What is being asked: All records must be restated word for word.

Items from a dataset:

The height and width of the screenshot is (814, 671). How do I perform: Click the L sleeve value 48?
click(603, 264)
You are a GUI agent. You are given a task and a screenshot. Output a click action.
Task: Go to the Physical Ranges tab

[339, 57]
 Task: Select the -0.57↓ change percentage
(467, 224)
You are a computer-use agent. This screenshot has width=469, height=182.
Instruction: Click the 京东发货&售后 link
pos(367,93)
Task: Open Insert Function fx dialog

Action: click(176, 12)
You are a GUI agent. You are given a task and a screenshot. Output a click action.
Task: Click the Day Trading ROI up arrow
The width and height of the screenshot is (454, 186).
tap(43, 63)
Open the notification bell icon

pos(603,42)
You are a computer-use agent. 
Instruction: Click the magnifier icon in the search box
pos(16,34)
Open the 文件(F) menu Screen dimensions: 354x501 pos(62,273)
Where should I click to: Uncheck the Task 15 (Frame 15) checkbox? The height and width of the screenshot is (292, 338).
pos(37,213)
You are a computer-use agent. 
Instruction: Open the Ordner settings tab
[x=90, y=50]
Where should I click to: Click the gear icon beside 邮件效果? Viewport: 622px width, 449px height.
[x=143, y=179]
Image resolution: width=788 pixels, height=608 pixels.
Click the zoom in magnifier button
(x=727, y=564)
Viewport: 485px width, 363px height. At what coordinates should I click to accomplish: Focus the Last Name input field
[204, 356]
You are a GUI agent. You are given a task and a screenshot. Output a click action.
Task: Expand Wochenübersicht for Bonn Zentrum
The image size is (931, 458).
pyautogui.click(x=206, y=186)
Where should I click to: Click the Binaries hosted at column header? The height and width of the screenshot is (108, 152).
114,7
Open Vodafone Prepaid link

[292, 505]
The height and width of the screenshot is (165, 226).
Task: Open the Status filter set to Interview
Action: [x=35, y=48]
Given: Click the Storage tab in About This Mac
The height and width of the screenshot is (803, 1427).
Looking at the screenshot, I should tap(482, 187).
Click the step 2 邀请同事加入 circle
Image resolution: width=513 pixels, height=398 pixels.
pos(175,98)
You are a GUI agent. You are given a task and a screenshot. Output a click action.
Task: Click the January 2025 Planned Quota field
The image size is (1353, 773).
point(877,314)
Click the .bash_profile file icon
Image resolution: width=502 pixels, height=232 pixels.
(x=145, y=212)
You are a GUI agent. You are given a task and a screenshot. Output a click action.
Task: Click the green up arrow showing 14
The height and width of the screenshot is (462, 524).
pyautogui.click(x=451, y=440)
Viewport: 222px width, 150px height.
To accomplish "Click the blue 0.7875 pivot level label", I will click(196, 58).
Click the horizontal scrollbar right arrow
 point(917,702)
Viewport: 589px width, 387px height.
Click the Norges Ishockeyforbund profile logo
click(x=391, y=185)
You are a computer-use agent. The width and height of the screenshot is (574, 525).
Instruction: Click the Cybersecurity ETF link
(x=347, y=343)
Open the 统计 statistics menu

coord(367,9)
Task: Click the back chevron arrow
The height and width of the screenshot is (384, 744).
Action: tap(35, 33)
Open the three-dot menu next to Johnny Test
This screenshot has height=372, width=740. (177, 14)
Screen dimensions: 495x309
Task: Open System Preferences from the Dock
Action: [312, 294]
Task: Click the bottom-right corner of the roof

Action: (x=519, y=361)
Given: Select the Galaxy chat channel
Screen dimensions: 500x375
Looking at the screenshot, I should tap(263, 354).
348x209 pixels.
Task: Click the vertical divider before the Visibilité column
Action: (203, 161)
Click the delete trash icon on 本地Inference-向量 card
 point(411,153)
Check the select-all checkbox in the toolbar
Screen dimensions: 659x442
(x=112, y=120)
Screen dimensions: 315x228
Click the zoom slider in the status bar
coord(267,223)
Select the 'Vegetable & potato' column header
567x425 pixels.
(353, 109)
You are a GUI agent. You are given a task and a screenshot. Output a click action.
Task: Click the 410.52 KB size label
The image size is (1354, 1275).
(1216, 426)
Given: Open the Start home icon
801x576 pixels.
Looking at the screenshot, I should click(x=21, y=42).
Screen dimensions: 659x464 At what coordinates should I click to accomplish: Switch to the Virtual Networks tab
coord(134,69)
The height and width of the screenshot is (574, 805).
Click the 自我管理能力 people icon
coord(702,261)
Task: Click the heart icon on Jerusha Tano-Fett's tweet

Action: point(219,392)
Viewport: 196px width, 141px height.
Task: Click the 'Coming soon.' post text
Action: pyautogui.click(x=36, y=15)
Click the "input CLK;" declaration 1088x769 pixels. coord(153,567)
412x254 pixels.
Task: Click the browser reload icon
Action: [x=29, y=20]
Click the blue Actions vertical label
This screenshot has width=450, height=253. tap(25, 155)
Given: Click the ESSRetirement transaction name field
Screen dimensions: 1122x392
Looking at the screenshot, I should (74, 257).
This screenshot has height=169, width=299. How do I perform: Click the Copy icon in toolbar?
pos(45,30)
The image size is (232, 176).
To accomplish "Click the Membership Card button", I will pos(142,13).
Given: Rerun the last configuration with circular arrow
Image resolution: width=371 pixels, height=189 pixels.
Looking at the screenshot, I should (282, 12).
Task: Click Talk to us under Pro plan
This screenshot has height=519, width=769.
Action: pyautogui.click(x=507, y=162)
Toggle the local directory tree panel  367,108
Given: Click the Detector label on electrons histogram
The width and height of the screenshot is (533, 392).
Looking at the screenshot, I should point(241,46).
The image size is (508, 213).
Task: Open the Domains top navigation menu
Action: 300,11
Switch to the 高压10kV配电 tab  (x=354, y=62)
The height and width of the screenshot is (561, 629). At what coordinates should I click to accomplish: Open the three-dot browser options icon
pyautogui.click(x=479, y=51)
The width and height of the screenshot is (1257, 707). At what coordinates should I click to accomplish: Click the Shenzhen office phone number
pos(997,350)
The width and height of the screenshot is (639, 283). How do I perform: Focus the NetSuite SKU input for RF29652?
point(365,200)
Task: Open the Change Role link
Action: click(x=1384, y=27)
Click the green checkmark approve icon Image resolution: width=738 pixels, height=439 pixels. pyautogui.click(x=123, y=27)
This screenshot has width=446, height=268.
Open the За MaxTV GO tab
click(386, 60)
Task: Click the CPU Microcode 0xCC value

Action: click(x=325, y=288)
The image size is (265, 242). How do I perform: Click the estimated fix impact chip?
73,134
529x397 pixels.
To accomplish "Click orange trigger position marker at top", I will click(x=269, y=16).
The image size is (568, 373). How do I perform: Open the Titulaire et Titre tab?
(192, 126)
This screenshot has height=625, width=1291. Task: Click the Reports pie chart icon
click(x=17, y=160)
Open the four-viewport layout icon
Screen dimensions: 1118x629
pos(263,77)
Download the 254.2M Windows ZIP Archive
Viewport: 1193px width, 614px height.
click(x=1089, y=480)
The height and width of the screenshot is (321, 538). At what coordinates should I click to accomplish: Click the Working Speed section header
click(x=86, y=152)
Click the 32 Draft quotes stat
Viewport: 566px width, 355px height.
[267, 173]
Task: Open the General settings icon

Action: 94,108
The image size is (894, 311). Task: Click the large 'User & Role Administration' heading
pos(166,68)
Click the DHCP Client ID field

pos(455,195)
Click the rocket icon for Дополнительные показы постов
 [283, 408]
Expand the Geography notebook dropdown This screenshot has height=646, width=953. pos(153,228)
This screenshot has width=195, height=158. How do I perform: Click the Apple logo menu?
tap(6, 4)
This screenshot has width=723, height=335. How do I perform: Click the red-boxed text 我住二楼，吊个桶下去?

Solution:
The height and width of the screenshot is (814, 671). How do I perform: Click the L sleeve value 48?
click(603, 264)
You are a GUI agent. You are given a task and a screenshot. Output a click action.
Task: Go to the Physical Ranges tab

[339, 57]
 Task: Select the -0.57↓ change percentage
(467, 224)
You are a computer-use agent. This screenshot has width=469, height=182.
Instruction: Click the 京东发货&售后 link
pos(367,93)
Task: Open Insert Function fx dialog

Action: click(176, 12)
You are a GUI agent. You are given a task and a screenshot. Output a click action.
Task: Click the Day Trading ROI up arrow
The width and height of the screenshot is (454, 186).
tap(43, 63)
Open the notification bell icon

pos(603,42)
You are a computer-use agent. 
Instruction: Click the magnifier icon in the search box
pos(16,34)
Open the 文件(F) menu Screen dimensions: 354x501 pos(62,273)
Where should I click to: Uncheck the Task 15 (Frame 15) checkbox? The height and width of the screenshot is (292, 338).
pos(37,213)
You are a computer-use agent. 
Instruction: Open the Ordner settings tab
[x=90, y=50]
Where should I click to: Click the gear icon beside 邮件效果? Viewport: 622px width, 449px height.
[x=143, y=179]
Image resolution: width=788 pixels, height=608 pixels.
Click the zoom in magnifier button
(x=727, y=564)
Viewport: 485px width, 363px height. At what coordinates should I click to accomplish: Focus the Last Name input field
[204, 356]
You are a GUI agent. You are given a task and a screenshot. Output a click action.
Task: Expand Wochenübersicht for Bonn Zentrum
The image size is (931, 458).
pyautogui.click(x=206, y=186)
Where should I click to: Click the Binaries hosted at column header? The height and width of the screenshot is (108, 152).
114,7
Open Vodafone Prepaid link

[292, 505]
The height and width of the screenshot is (165, 226).
Task: Open the Status filter set to Interview
Action: [x=35, y=48]
Given: Click the Storage tab in About This Mac
The height and width of the screenshot is (803, 1427).
Looking at the screenshot, I should tap(482, 187).
Click the step 2 邀请同事加入 circle
Image resolution: width=513 pixels, height=398 pixels.
pos(175,98)
You are a GUI agent. You are given a task and a screenshot. Output a click action.
Task: Click the January 2025 Planned Quota field
The image size is (1353, 773).
point(877,314)
Click the .bash_profile file icon
Image resolution: width=502 pixels, height=232 pixels.
(x=145, y=212)
You are a GUI agent. You are given a task and a screenshot. Output a click action.
Task: Click the green up arrow showing 14
The height and width of the screenshot is (462, 524).
pyautogui.click(x=451, y=440)
Viewport: 222px width, 150px height.
To accomplish "Click the blue 0.7875 pivot level label", I will click(196, 58).
Click the horizontal scrollbar right arrow
 point(917,702)
Viewport: 589px width, 387px height.
Click the Norges Ishockeyforbund profile logo
click(x=391, y=185)
You are a computer-use agent. The width and height of the screenshot is (574, 525).
Instruction: Click the Cybersecurity ETF link
(x=347, y=343)
Open the 统计 statistics menu

coord(367,9)
Task: Click the back chevron arrow
The height and width of the screenshot is (384, 744).
Action: tap(35, 33)
Open the three-dot menu next to Johnny Test
This screenshot has height=372, width=740. (177, 14)
Screen dimensions: 495x309
Task: Open System Preferences from the Dock
Action: [312, 294]
Task: Click the bottom-right corner of the roof

Action: (x=519, y=361)
Given: Select the Galaxy chat channel
Screen dimensions: 500x375
Looking at the screenshot, I should tap(263, 354).
348x209 pixels.
Task: Click the vertical divider before the Visibilité column
Action: (203, 161)
Click the delete trash icon on 本地Inference-向量 card
 point(411,153)
Check the select-all checkbox in the toolbar
Screen dimensions: 659x442
(x=112, y=120)
Screen dimensions: 315x228
Click the zoom slider in the status bar
coord(267,223)
Select the 'Vegetable & potato' column header
567x425 pixels.
(353, 109)
You are a GUI agent. You are given a task and a screenshot. Output a click action.
Task: Click the 410.52 KB size label
The image size is (1354, 1275).
(1216, 426)
Given: Open the Start home icon
801x576 pixels.
Looking at the screenshot, I should click(x=21, y=42).
Screen dimensions: 659x464 At what coordinates should I click to accomplish: Switch to the Virtual Networks tab
coord(134,69)
The height and width of the screenshot is (574, 805).
Click the 自我管理能力 people icon
coord(702,261)
Task: Click the heart icon on Jerusha Tano-Fett's tweet

Action: point(219,392)
Viewport: 196px width, 141px height.
Task: Click the 'Coming soon.' post text
Action: pyautogui.click(x=36, y=15)
Click the "input CLK;" declaration 1088x769 pixels. coord(153,567)
412x254 pixels.
Task: Click the browser reload icon
Action: [x=29, y=20]
Click the blue Actions vertical label
This screenshot has width=450, height=253. tap(25, 155)
Given: Click the ESSRetirement transaction name field
Screen dimensions: 1122x392
Looking at the screenshot, I should (74, 257).
This screenshot has height=169, width=299. How do I perform: Click the Copy icon in toolbar?
pos(45,30)
The image size is (232, 176).
To accomplish "Click the Membership Card button", I will pos(142,13).
Given: Rerun the last configuration with circular arrow
Image resolution: width=371 pixels, height=189 pixels.
Looking at the screenshot, I should (282, 12).
Task: Click Talk to us under Pro plan
This screenshot has height=519, width=769.
Action: pyautogui.click(x=507, y=162)
Toggle the local directory tree panel  367,108
Given: Click the Detector label on electrons histogram
The width and height of the screenshot is (533, 392).
Looking at the screenshot, I should point(241,46).
The image size is (508, 213).
Task: Open the Domains top navigation menu
Action: 300,11
Switch to the 高压10kV配电 tab  (x=354, y=62)
The height and width of the screenshot is (561, 629). At what coordinates should I click to accomplish: Open the three-dot browser options icon
pyautogui.click(x=479, y=51)
The width and height of the screenshot is (1257, 707). At what coordinates should I click to accomplish: Click the Shenzhen office phone number
pos(997,350)
The width and height of the screenshot is (639, 283). How do I perform: Focus the NetSuite SKU input for RF29652?
point(365,200)
Task: Open the Change Role link
Action: click(x=1384, y=27)
Click the green checkmark approve icon Image resolution: width=738 pixels, height=439 pixels. pyautogui.click(x=123, y=27)
This screenshot has width=446, height=268.
Open the За MaxTV GO tab
click(386, 60)
Task: Click the CPU Microcode 0xCC value

Action: click(x=325, y=288)
The image size is (265, 242). How do I perform: Click the estimated fix impact chip?
73,134
529x397 pixels.
To accomplish "Click orange trigger position marker at top", I will click(x=269, y=16).
The image size is (568, 373). How do I perform: Open the Titulaire et Titre tab?
(192, 126)
This screenshot has height=625, width=1291. Task: Click the Reports pie chart icon
click(x=17, y=160)
Open the four-viewport layout icon
Screen dimensions: 1118x629
pos(263,77)
Download the 254.2M Windows ZIP Archive
Viewport: 1193px width, 614px height.
click(x=1089, y=480)
The height and width of the screenshot is (321, 538). At what coordinates should I click to accomplish: Click the Working Speed section header
click(x=86, y=152)
Click the 32 Draft quotes stat
Viewport: 566px width, 355px height.
[267, 173]
Task: Open the General settings icon

Action: 94,108
The image size is (894, 311). Task: Click the large 'User & Role Administration' heading
pos(166,68)
Click the DHCP Client ID field

pos(455,195)
Click the rocket icon for Дополнительные показы постов
 [283, 408]
Expand the Geography notebook dropdown This screenshot has height=646, width=953. pos(153,228)
This screenshot has width=195, height=158. How do I perform: Click the Apple logo menu?
tap(6, 4)
This screenshot has width=723, height=335. How do I perform: Click the red-boxed text 我住二楼，吊个桶下去?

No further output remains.